Start of Available data

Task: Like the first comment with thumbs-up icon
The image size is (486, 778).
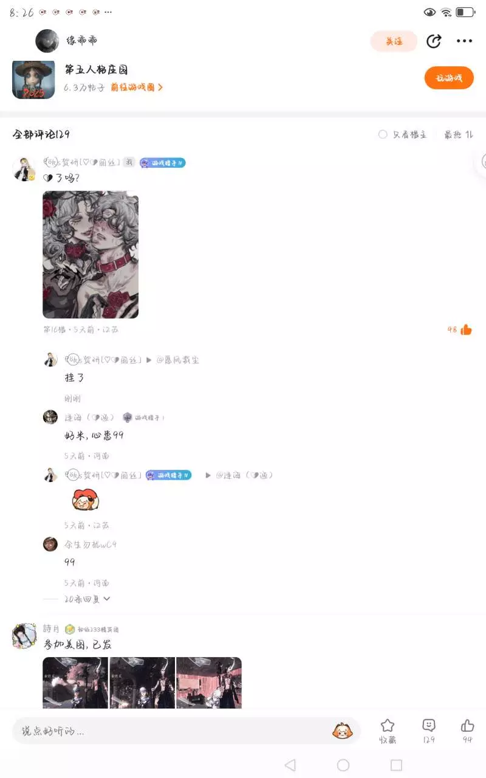Action: (466, 329)
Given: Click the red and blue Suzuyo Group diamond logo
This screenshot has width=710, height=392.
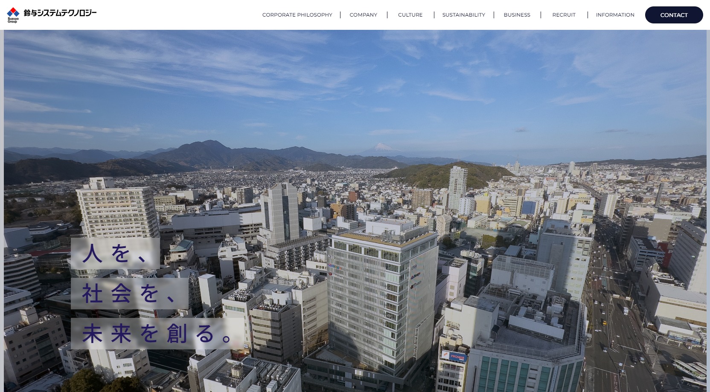Looking at the screenshot, I should click(x=13, y=12).
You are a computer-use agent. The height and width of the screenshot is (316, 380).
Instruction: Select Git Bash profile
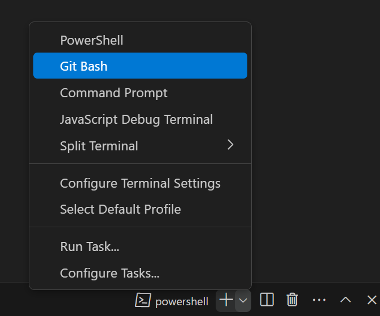click(140, 66)
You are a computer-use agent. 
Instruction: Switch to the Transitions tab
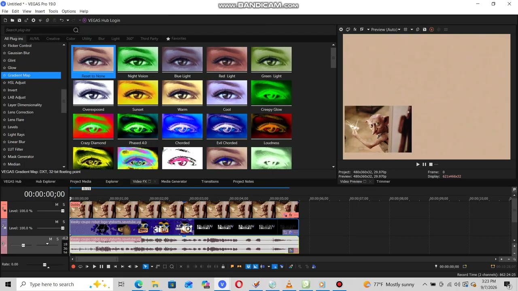tap(210, 181)
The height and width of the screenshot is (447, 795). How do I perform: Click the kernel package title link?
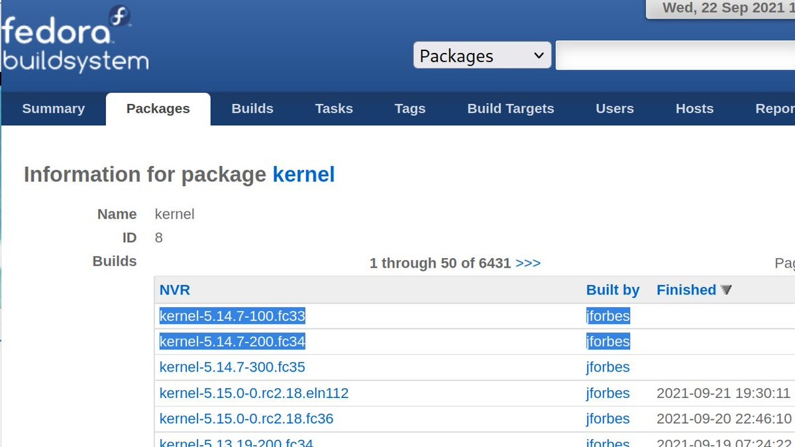tap(304, 175)
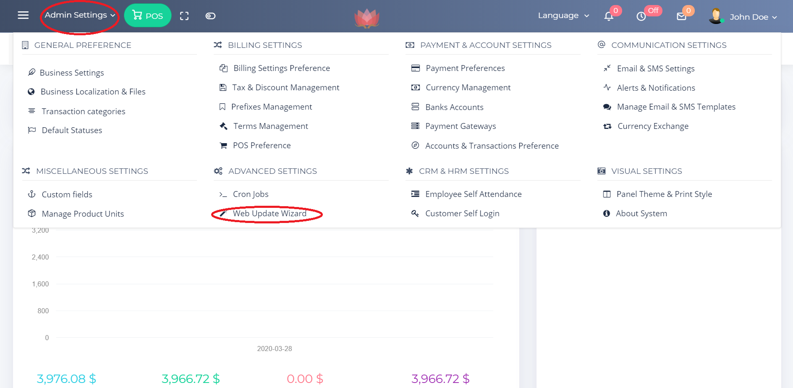Screen dimensions: 793x388
Task: Toggle the switch icon beside fullscreen
Action: tap(210, 16)
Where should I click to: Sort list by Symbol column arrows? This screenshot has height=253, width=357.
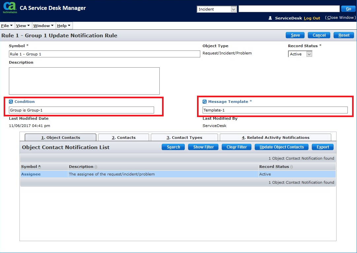tap(40, 167)
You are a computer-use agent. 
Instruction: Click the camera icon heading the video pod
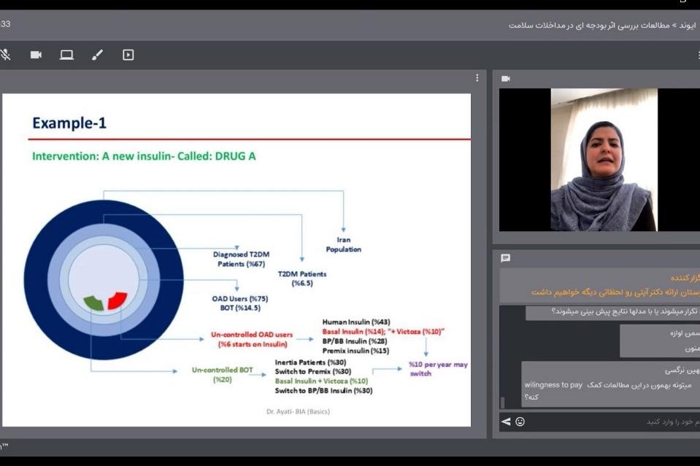click(506, 79)
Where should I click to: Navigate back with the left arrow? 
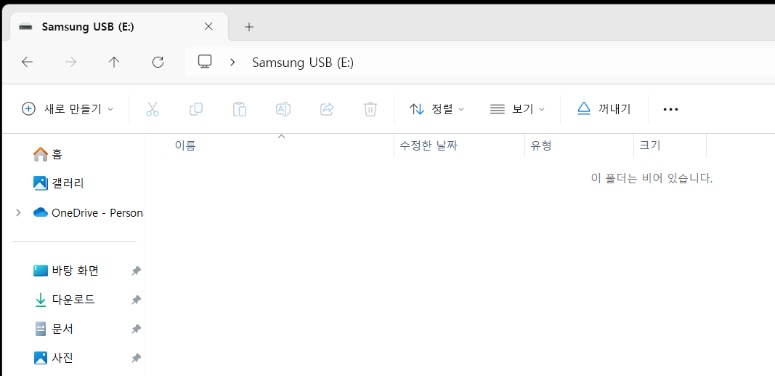click(27, 62)
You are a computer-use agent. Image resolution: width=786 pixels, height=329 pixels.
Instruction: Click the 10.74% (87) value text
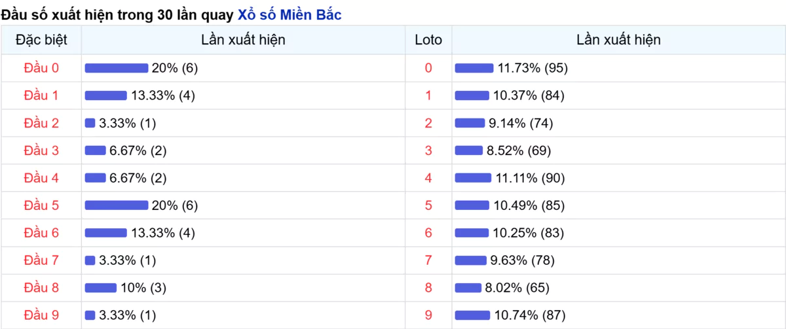point(530,315)
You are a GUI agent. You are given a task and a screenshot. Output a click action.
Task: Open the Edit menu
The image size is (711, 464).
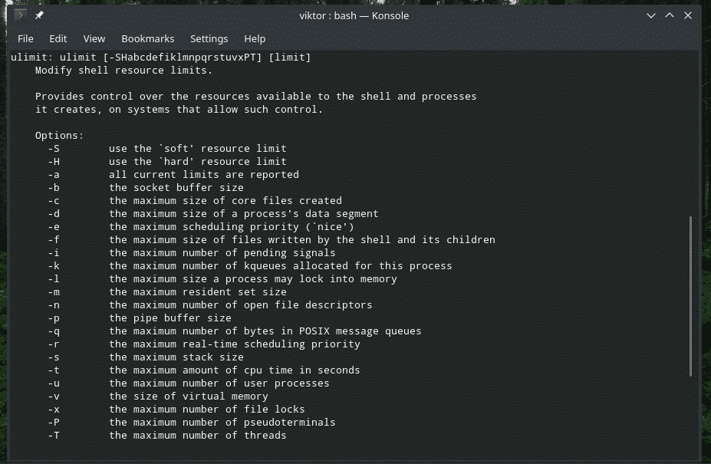(58, 38)
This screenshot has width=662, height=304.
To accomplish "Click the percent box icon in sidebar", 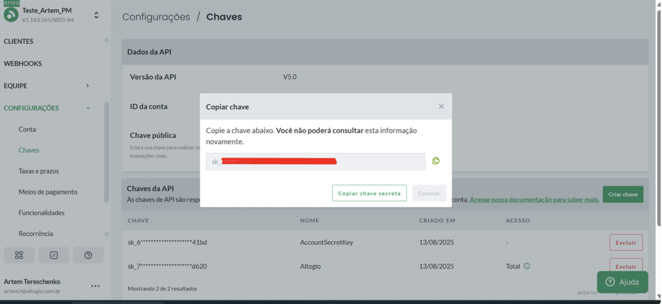I will [54, 255].
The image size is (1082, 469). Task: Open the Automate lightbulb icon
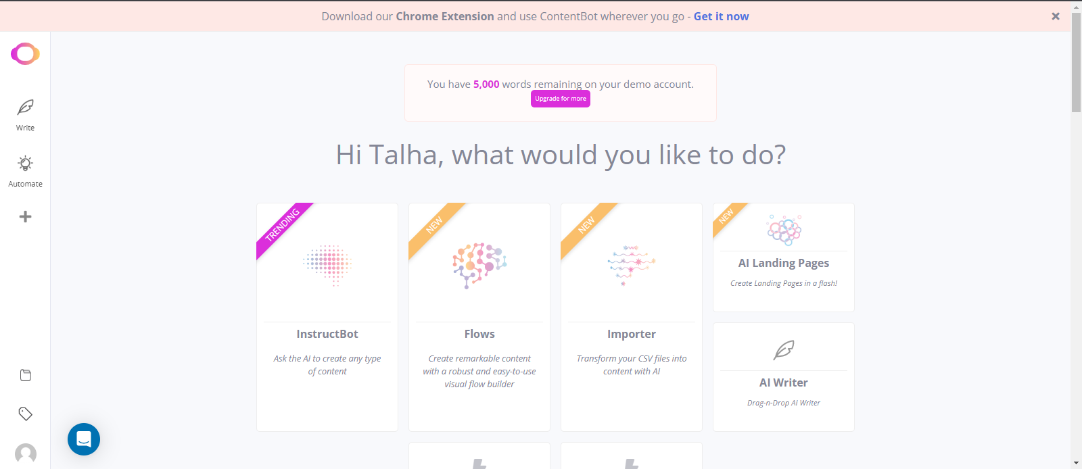[x=25, y=164]
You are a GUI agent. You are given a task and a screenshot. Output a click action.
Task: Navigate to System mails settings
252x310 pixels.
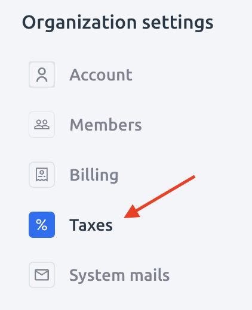[x=99, y=275]
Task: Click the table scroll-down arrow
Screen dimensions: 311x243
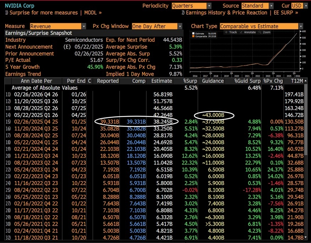Action: 306,237
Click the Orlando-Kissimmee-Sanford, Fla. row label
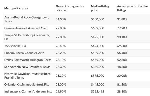 pos(27,84)
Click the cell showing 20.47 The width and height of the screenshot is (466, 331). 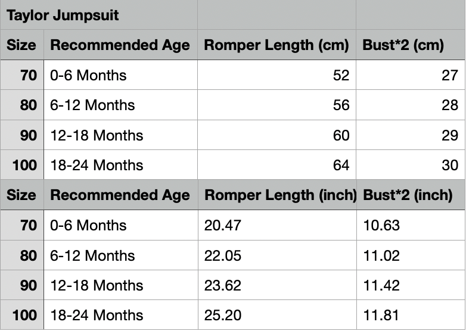click(221, 226)
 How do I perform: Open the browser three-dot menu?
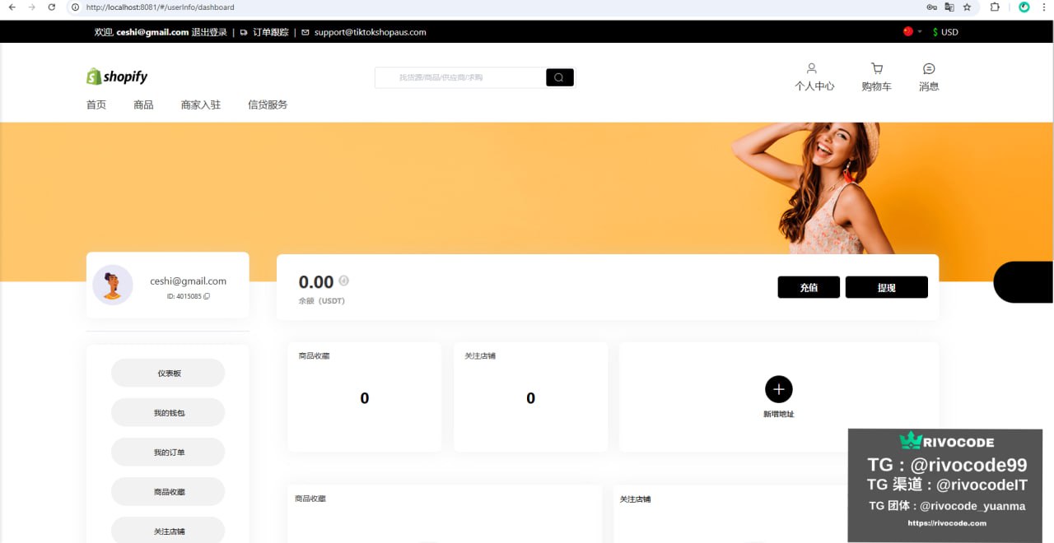pos(1044,7)
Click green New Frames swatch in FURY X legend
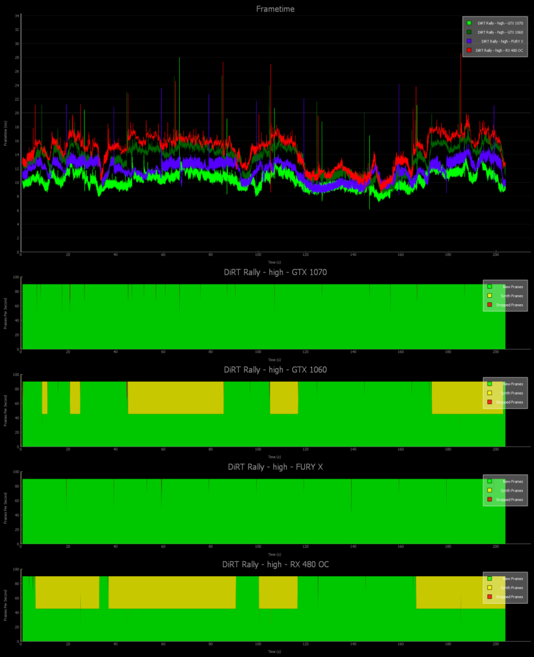This screenshot has width=534, height=657. 489,481
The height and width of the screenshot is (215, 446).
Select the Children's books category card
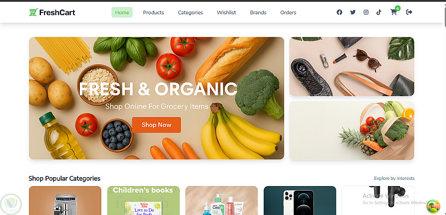point(143,200)
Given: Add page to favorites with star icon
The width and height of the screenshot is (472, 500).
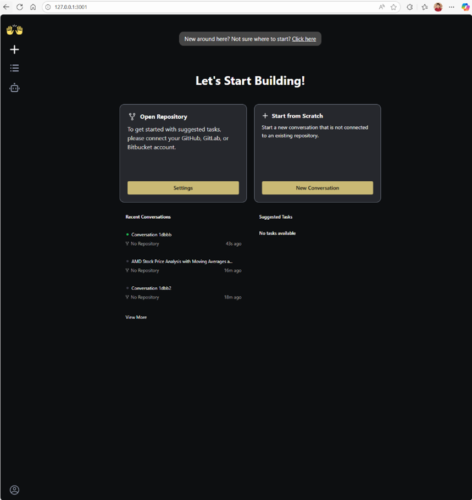Looking at the screenshot, I should coord(393,7).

End of Available data

Work to be completed
Leave out the pictures and restate, word for word, the lines from the top of the data through the line containing "You are a computer-use agent. Image", both included.

Solution for this problem
Task: Like the first comment with thumbs-up icon
The image size is (486, 778).
Action: (466, 329)
Given: Click the red and blue Suzuyo Group diamond logo
This screenshot has width=710, height=392.
Looking at the screenshot, I should click(x=13, y=12).
You are a computer-use agent. The height and width of the screenshot is (316, 380).
Instruction: Select Git Bash profile
click(140, 66)
You are a computer-use agent. 
Instruction: Switch to the Transitions tab
tap(210, 181)
The height and width of the screenshot is (447, 795). How do I perform: Click the kernel package title link?
tap(304, 175)
Screen dimensions: 793x388
Task: Toggle the switch icon beside fullscreen
Action: tap(210, 16)
Where should I click to: Sort list by Symbol column arrows? This screenshot has height=253, width=357.
tap(40, 167)
You are a computer-use agent. 
Instruction: Click the camera icon heading the video pod
click(506, 79)
Where should I click to: Navigate back with the left arrow? 
click(27, 62)
You are a computer-use agent. Image resolution: width=786 pixels, height=329 pixels.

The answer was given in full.